The league has spent more than six months gauging interest in the package. The eight-year deal with the satellite provider is worth an average of $1.5 billion per year. Despite months of talks, no deal is imminent.
So far, all of the interest has come from streaming services — Amazon, DAZN and ESPN+ — but only on a nonexclusive basis, sources say. As of now, it appears that none of the streaming services are willing to pay $1.5 billion for exclusive access, sources said.
Earlier this year, cable operators Charter, Comcast and Cox looked into whether they wanted to offer Sunday Ticket through the In Demand consortium that they own. The cable business has agitated for access to the NFL’s out-of-market package ever since it was first sold exclusively to DirecTV in 1994.

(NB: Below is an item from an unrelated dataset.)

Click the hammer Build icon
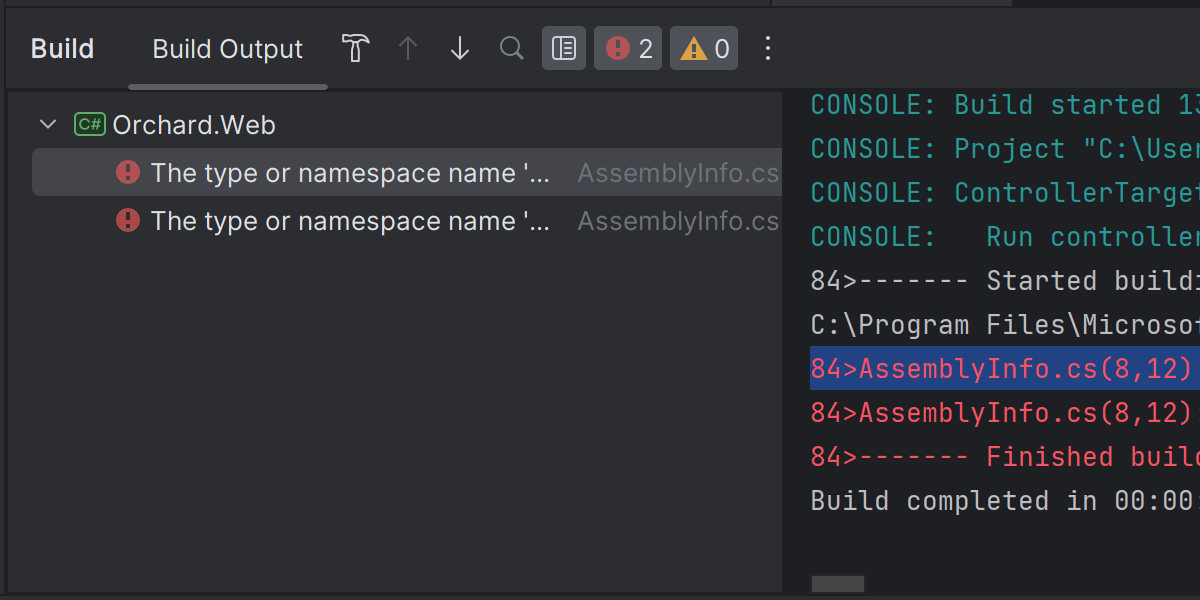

This year, though, the cable operators felt the price tag would be too steep. Cable executives consider the NFL RedZone, the league-owned whiparound channel, to be an adequate low-cost replacement for Sunday Ticket.
Several media and league executives have described talks, which started late last year, as much more prolonged than expected.
DirecTV executives have spent the past few years complaining that the $1.5 billion cost is not bringing in as many new subscribers as it once did. DirecTV executives have signaled to the NFL that they are willing to give up exclusivity to pay less, sources said.
That’s where the holdup is happening, sources said. The NFL is trying to figure out how much DirecTV is willing to pay for a non-exclusive package and whether interested streaming services could make up the difference.
On the first-quarter earnings call for DirecTV parent company AT&T, CEO Randall Stephenson predicted that Sunday Ticket would remain exclusively on DirecTV “as we go forward.” But in April of this year, AT&T dropped NFL Network and NFL RedZone from its U-verse platform — a move that suggested negotiations were not going well.
Streaming services have been open about their interest.
Disney Chairman and CEO Bob Iger told an earnings call that ESPN+ has explored a Sunday Ticket deal. Amazon has also looked into the possibility of picking up the package, as has DAZN, which already sells an NFL game package in Canada that is similar to Sunday Ticket.
“Of course we’re interested in NFL content,” said John Skipper, DAZN executive chairman. “Many major emerging networks and platforms have been built on the back of NFL content. We happen to be an emerging platform.”